GIVEN RECORDS:

- - -

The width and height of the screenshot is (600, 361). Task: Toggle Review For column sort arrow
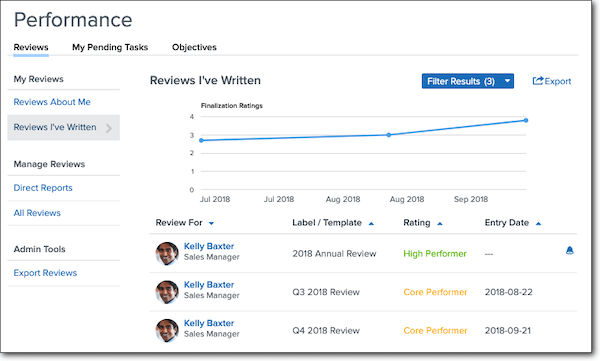tap(211, 224)
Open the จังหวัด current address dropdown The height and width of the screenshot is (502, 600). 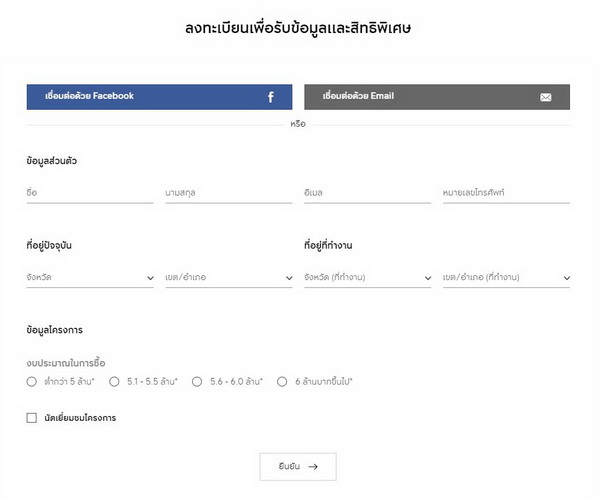coord(90,277)
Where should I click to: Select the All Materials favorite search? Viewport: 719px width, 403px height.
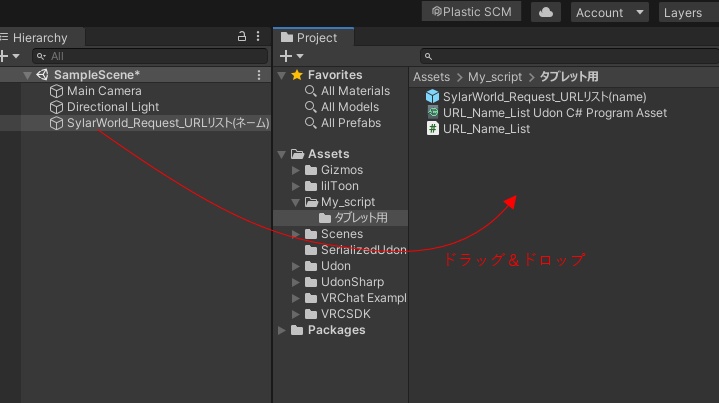(355, 91)
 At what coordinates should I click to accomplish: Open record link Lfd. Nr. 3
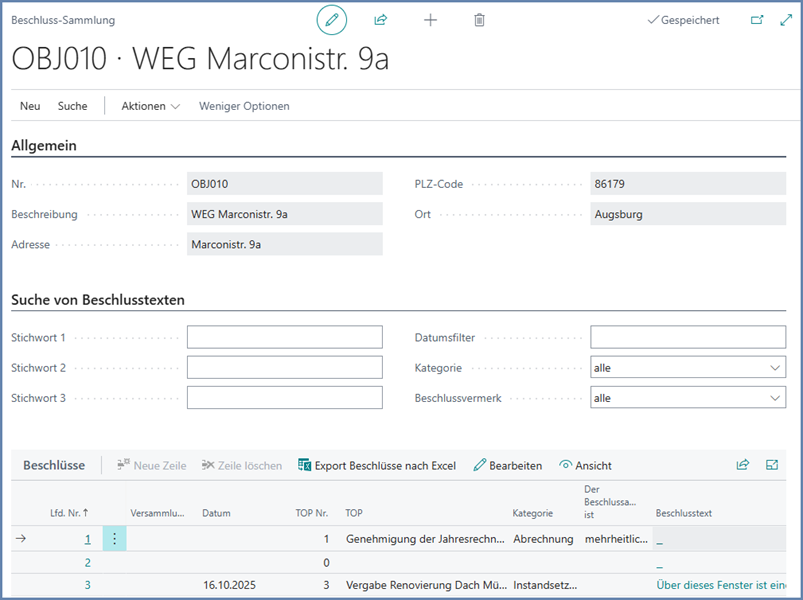(x=87, y=586)
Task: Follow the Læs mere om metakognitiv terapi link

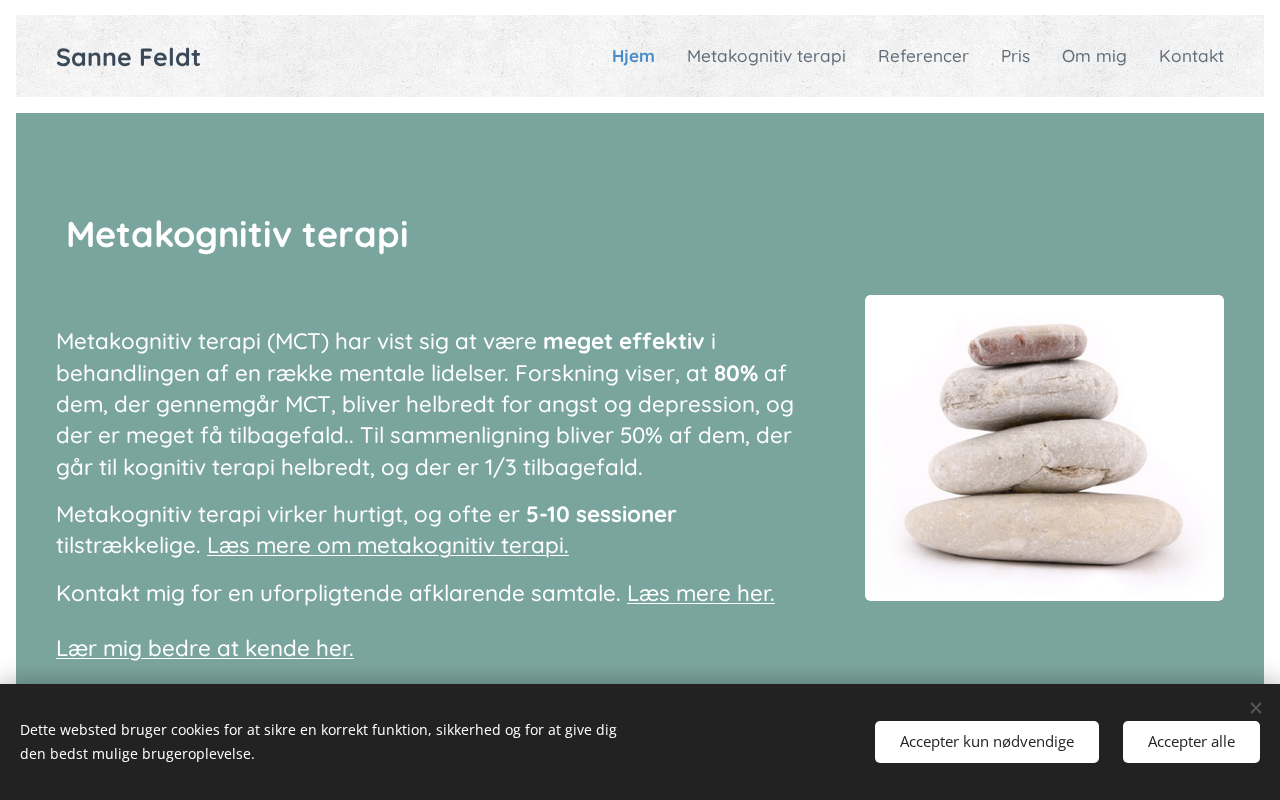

- - -

PROBLEM DESCRIPTION: Beginning with the line that includes "Where should I" and ending with the last line of the material, reproduce those lines exactly and nothing else, with no pictures.

SOLUTION BELOW:
Where should I click to: Select the All Materials favorite search? Viewport: 719px width, 403px height.
(355, 91)
 At what coordinates should I click to accomplish: Open record link Lfd. Nr. 3
(x=87, y=586)
Task: Follow the Læs mere om metakognitiv terapi link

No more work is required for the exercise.